*Exercise materials*:
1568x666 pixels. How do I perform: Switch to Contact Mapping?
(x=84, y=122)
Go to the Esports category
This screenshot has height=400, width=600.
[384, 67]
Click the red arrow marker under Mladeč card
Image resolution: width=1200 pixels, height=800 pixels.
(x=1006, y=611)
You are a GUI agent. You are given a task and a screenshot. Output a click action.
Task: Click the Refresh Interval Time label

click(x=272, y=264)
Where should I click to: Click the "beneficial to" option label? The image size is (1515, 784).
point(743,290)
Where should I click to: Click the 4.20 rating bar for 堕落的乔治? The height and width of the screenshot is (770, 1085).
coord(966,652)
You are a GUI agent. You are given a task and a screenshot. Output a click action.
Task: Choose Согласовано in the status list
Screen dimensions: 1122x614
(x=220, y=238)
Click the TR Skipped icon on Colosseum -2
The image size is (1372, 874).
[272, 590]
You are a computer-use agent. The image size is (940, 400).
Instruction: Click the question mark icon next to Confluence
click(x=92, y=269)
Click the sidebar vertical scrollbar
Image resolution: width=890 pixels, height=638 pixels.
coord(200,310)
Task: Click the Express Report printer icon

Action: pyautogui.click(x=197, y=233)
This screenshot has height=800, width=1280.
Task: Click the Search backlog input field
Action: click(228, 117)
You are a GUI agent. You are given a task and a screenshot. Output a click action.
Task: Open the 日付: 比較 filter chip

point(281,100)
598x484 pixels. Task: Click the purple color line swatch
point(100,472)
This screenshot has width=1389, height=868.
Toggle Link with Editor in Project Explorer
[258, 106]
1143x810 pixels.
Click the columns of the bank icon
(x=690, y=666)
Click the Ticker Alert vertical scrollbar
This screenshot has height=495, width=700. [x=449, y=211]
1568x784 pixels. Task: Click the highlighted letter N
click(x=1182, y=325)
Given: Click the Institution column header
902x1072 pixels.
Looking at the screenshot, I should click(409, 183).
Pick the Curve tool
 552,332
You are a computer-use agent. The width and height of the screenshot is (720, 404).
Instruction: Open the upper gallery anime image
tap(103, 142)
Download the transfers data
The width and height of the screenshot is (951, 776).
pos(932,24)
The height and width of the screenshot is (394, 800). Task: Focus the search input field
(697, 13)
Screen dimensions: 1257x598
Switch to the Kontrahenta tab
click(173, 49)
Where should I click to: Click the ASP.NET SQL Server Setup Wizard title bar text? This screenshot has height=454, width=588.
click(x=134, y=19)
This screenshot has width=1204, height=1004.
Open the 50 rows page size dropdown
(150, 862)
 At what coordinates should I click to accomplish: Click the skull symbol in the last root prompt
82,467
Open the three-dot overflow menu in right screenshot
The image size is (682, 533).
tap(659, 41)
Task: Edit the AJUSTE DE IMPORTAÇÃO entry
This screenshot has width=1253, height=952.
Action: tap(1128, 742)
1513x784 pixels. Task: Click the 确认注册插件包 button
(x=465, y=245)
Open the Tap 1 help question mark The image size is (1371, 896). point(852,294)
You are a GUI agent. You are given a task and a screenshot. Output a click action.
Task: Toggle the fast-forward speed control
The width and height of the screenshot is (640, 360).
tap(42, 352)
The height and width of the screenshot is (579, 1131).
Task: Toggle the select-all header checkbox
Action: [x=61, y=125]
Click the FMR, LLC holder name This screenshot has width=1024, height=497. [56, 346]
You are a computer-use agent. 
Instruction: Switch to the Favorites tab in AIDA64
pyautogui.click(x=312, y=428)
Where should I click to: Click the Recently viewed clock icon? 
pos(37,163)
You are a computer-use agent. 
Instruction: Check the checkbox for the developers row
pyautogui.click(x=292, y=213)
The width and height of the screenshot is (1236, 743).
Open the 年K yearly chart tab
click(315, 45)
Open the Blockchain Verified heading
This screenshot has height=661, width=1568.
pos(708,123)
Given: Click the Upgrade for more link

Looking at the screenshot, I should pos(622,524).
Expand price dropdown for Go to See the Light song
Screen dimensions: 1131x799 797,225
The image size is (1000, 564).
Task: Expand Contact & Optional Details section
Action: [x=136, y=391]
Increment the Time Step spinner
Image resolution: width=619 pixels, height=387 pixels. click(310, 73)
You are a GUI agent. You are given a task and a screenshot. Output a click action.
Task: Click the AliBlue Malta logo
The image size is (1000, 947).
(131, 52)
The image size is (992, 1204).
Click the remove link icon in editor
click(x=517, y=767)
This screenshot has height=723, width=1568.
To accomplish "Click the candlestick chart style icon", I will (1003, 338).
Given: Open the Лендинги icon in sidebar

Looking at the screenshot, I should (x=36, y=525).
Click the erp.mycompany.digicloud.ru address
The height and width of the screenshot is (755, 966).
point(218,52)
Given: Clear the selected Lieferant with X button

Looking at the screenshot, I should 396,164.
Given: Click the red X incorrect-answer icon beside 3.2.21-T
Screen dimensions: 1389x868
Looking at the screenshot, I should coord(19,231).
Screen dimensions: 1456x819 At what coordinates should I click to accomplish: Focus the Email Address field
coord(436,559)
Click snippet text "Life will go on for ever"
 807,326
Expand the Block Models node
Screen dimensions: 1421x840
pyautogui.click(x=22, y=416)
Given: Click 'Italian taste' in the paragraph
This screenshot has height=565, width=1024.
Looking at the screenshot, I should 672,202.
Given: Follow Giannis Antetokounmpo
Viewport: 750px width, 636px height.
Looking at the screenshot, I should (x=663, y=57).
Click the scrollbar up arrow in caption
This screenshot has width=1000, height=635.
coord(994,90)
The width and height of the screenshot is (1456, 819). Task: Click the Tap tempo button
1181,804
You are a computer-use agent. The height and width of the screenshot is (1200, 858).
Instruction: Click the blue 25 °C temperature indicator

*Exercise objective*: Please put every line of the data above into a Markdown table with two columns, Row and Line, numbering the rows in order and leaving out blank lines.

*Solved problem*:
| Row | Line |
|---|---|
| 1 | 1568x666 pixels. How do I perform: Switch to Contact Mapping? |
| 2 | (x=84, y=122) |
| 3 | Go to the Esports category |
| 4 | This screenshot has height=400, width=600. |
| 5 | [384, 67] |
| 6 | Click the red arrow marker under Mladeč card |
| 7 | Image resolution: width=1200 pixels, height=800 pixels. |
| 8 | (x=1006, y=611) |
| 9 | You are a GUI agent. You are given a task and a screenshot. Output a click action. |
| 10 | Task: Click the Refresh Interval Time label |
| 11 | click(x=272, y=264) |
| 12 | Where should I click to: Click the "beneficial to" option label? The image size is (1515, 784). |
| 13 | point(743,290) |
| 14 | Where should I click to: Click the 4.20 rating bar for 堕落的乔治? The height and width of the screenshot is (770, 1085). |
| 15 | coord(966,652) |
| 16 | You are a GUI agent. You are given a task and a screenshot. Output a click action. |
| 17 | Task: Choose Согласовано in the status list |
| 18 | Screen dimensions: 1122x614 |
| 19 | (x=220, y=238) |
| 20 | Click the TR Skipped icon on Colosseum -2 |
| 21 | The image size is (1372, 874). |
| 22 | [272, 590] |
| 23 | You are a computer-use agent. The image size is (940, 400). |
| 24 | Instruction: Click the question mark icon next to Confluence |
| 25 | click(x=92, y=269) |
| 26 | Click the sidebar vertical scrollbar |
| 27 | Image resolution: width=890 pixels, height=638 pixels. |
| 28 | coord(200,310) |
| 29 | Task: Click the Express Report printer icon |
| 30 | Action: pyautogui.click(x=197, y=233) |
| 31 | This screenshot has height=800, width=1280. |
| 32 | Task: Click the Search backlog input field |
| 33 | Action: click(228, 117) |
| 34 | You are a GUI agent. You are given a task and a screenshot. Output a click action. |
| 35 | Task: Open the 日付: 比較 filter chip |
| 36 | point(281,100) |
| 37 | 598x484 pixels. Task: Click the purple color line swatch |
| 38 | point(100,472) |
| 39 | This screenshot has width=1389, height=868. |
| 40 | Toggle Link with Editor in Project Explorer |
| 41 | [258, 106] |
| 42 | 1143x810 pixels. |
| 43 | Click the columns of the bank icon |
| 44 | (x=690, y=666) |
| 45 | Click the Ticker Alert vertical scrollbar |
| 46 | This screenshot has height=495, width=700. [x=449, y=211] |
| 47 | 1568x784 pixels. Task: Click the highlighted letter N |
| 48 | click(x=1182, y=325) |
| 49 | Given: Click the Institution column header |
| 50 | 902x1072 pixels. |
| 51 | Looking at the screenshot, I should click(409, 183). |
| 52 | Pick the Curve tool |
| 53 |  552,332 |
| 54 | You are a computer-use agent. The width and height of the screenshot is (720, 404). |
| 55 | Instruction: Open the upper gallery anime image |
| 56 | tap(103, 142) |
| 57 | Download the transfers data |
| 58 | The width and height of the screenshot is (951, 776). |
| 59 | pos(932,24) |
| 60 | The height and width of the screenshot is (394, 800). Task: Focus the search input field |
| 61 | (697, 13) |
| 62 | Screen dimensions: 1257x598 |
| 63 | Switch to the Kontrahenta tab |
| 64 | click(173, 49) |
| 65 | Where should I click to: Click the ASP.NET SQL Server Setup Wizard title bar text? This screenshot has height=454, width=588. |
| 66 | click(x=134, y=19) |
| 67 | This screenshot has width=1204, height=1004. |
| 68 | Open the 50 rows page size dropdown |
| 69 | (150, 862) |
| 70 |  At what coordinates should I click to accomplish: Click the skull symbol in the last root prompt |
| 71 | 82,467 |
| 72 | Open the three-dot overflow menu in right screenshot |
| 73 | The image size is (682, 533). |
| 74 | tap(659, 41) |
| 75 | Task: Edit the AJUSTE DE IMPORTAÇÃO entry |
| 76 | This screenshot has width=1253, height=952. |
| 77 | Action: tap(1128, 742) |
| 78 | 1513x784 pixels. Task: Click the 确认注册插件包 button |
| 79 | (x=465, y=245) |
| 80 | Open the Tap 1 help question mark The image size is (1371, 896). point(852,294) |
| 81 | You are a GUI agent. You are given a task and a screenshot. Output a click action. |
| 82 | Task: Toggle the fast-forward speed control |
| 83 | The width and height of the screenshot is (640, 360). |
| 84 | tap(42, 352) |
| 85 | The height and width of the screenshot is (579, 1131). |
| 86 | Task: Toggle the select-all header checkbox |
| 87 | Action: [x=61, y=125] |
| 88 | Click the FMR, LLC holder name This screenshot has width=1024, height=497. [56, 346] |
| 89 | You are a computer-use agent.  |
| 90 | Instruction: Switch to the Favorites tab in AIDA64 |
| 91 | pyautogui.click(x=312, y=428) |
| 92 | Where should I click to: Click the Recently viewed clock icon?  |
| 93 | pos(37,163) |
| 94 | You are a computer-use agent.  |
| 95 | Instruction: Check the checkbox for the developers row |
| 96 | pyautogui.click(x=292, y=213) |
| 97 | The width and height of the screenshot is (1236, 743). |
| 98 | Open the 年K yearly chart tab |
| 99 | click(315, 45) |
| 100 | Open the Blockchain Verified heading |
| 101 | This screenshot has height=661, width=1568. |
| 102 | pos(708,123) |
| 103 | Given: Click the Upgrade for more link |
| 104 | Looking at the screenshot, I should pos(622,524). |
| 105 | Expand price dropdown for Go to See the Light song |
| 106 | Screen dimensions: 1131x799 797,225 |
| 107 | The image size is (1000, 564). |
| 108 | Task: Expand Contact & Optional Details section |
| 109 | Action: [x=136, y=391] |
| 110 | Increment the Time Step spinner |
| 111 | Image resolution: width=619 pixels, height=387 pixels. click(310, 73) |
| 112 | You are a GUI agent. You are given a task and a screenshot. Output a click action. |
| 113 | Task: Click the AliBlue Malta logo |
| 114 | The image size is (1000, 947). |
| 115 | (131, 52) |
| 116 | The image size is (992, 1204). |
| 117 | Click the remove link icon in editor |
| 118 | click(x=517, y=767) |
| 119 | This screenshot has height=723, width=1568. |
| 120 | To accomplish "Click the candlestick chart style icon", I will (1003, 338). |
| 121 | Given: Open the Лендинги icon in sidebar |
| 122 | Looking at the screenshot, I should (x=36, y=525). |
| 123 | Click the erp.mycompany.digicloud.ru address |
| 124 | The height and width of the screenshot is (755, 966). |
| 125 | point(218,52) |
| 126 | Given: Clear the selected Lieferant with X button |
| 127 | Looking at the screenshot, I should 396,164. |
| 128 | Given: Click the red X incorrect-answer icon beside 3.2.21-T |
| 129 | Screen dimensions: 1389x868 |
| 130 | Looking at the screenshot, I should coord(19,231). |
| 131 | Screen dimensions: 1456x819 At what coordinates should I click to accomplish: Focus the Email Address field |
| 132 | coord(436,559) |
| 133 | Click snippet text "Life will go on for ever" |
| 134 |  807,326 |
| 135 | Expand the Block Models node |
| 136 | Screen dimensions: 1421x840 |
| 137 | pyautogui.click(x=22, y=416) |
| 138 | Given: Click 'Italian taste' in the paragraph |
| 139 | This screenshot has height=565, width=1024. |
| 140 | Looking at the screenshot, I should 672,202. |
| 141 | Given: Follow Giannis Antetokounmpo |
| 142 | Viewport: 750px width, 636px height. |
| 143 | Looking at the screenshot, I should (x=663, y=57). |
| 144 | Click the scrollbar up arrow in caption |
| 145 | This screenshot has width=1000, height=635. |
| 146 | coord(994,90) |
| 147 | The width and height of the screenshot is (1456, 819). Task: Click the Tap tempo button |
| 148 | 1181,804 |
| 149 | You are a computer-use agent. The height and width of the screenshot is (1200, 858). |
| 150 | Instruction: Click the blue 25 °C temperature indicator |